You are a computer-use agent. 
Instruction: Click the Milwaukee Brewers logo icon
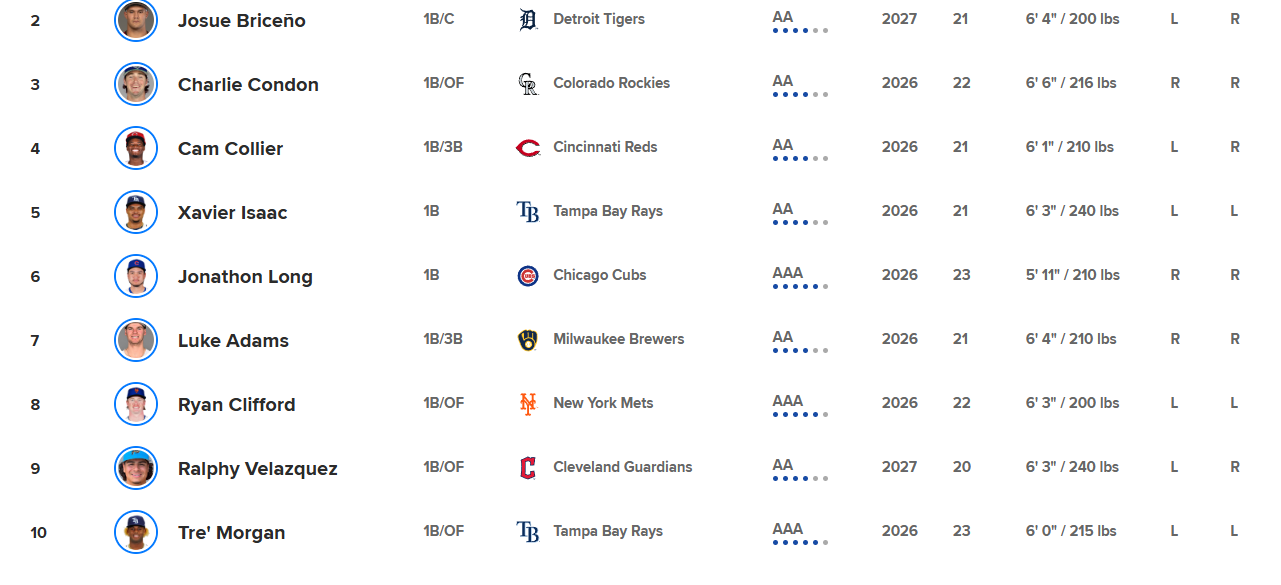click(x=528, y=340)
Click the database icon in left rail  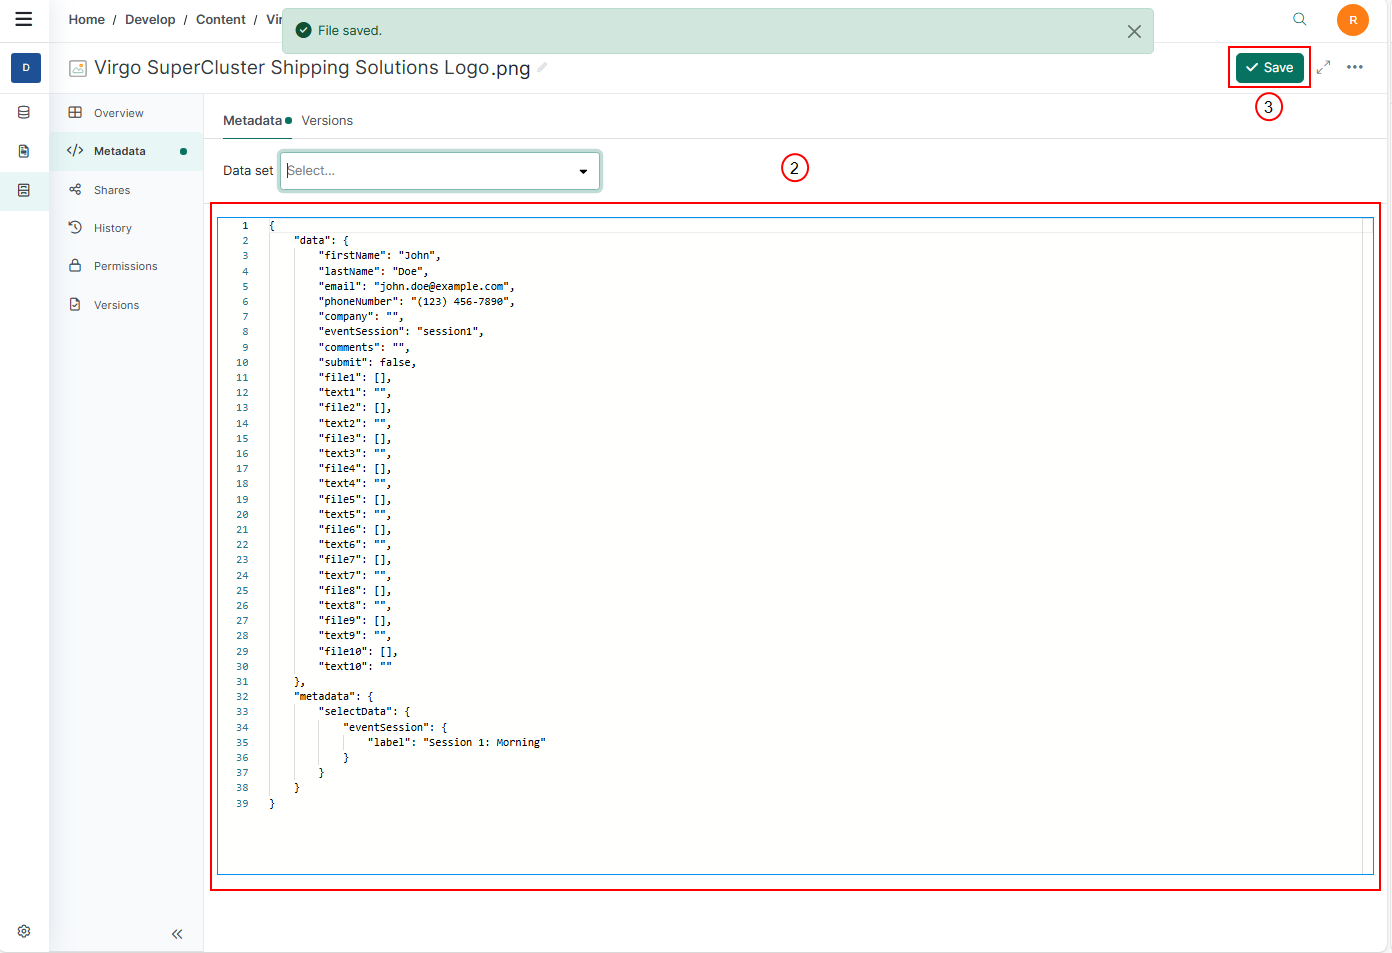[24, 112]
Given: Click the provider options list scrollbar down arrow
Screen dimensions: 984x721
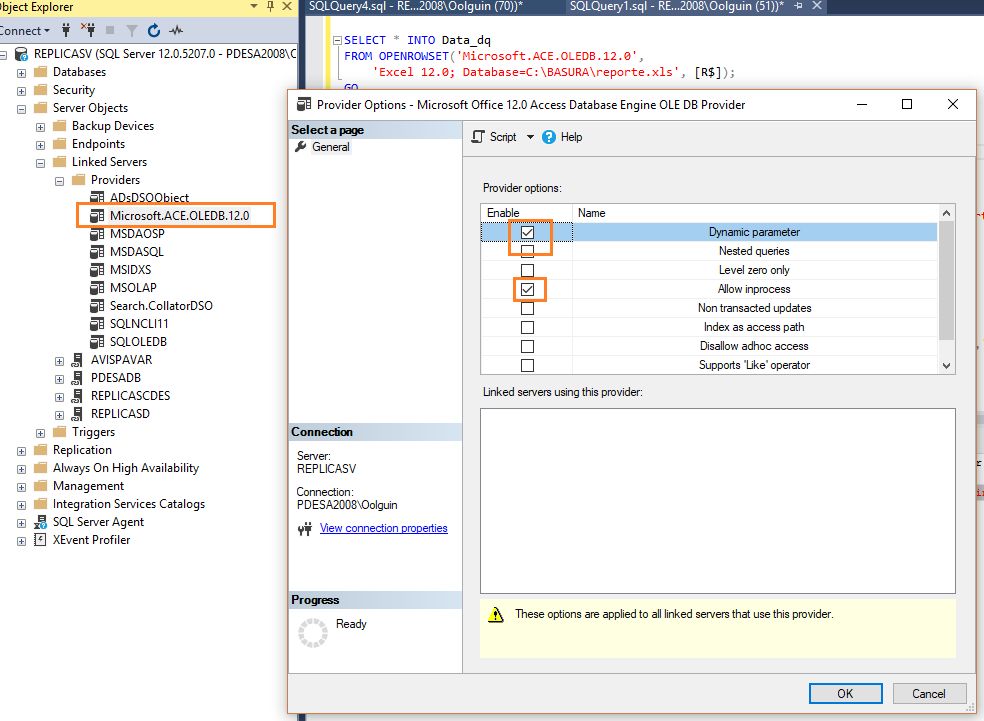Looking at the screenshot, I should pos(946,365).
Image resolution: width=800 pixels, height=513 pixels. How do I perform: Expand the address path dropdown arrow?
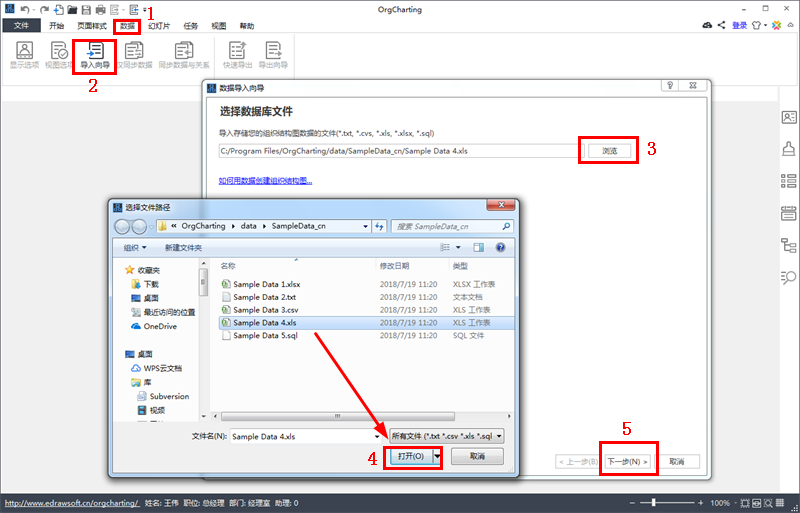click(x=365, y=226)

= = = = = = =

• **WORK REQUIRED**: The result should be a transcript of the lines from the line containing "Given: Click the" through the end of the listing above, exact, inclusive, and without pictures.

• **SOLVED EXERCISE**:
Given: Click the provider options list scrollbar down arrow
Screen dimensions: 984x721
Looking at the screenshot, I should pos(946,365).
Image resolution: width=800 pixels, height=513 pixels. How do I perform: Expand the address path dropdown arrow?
click(x=365, y=226)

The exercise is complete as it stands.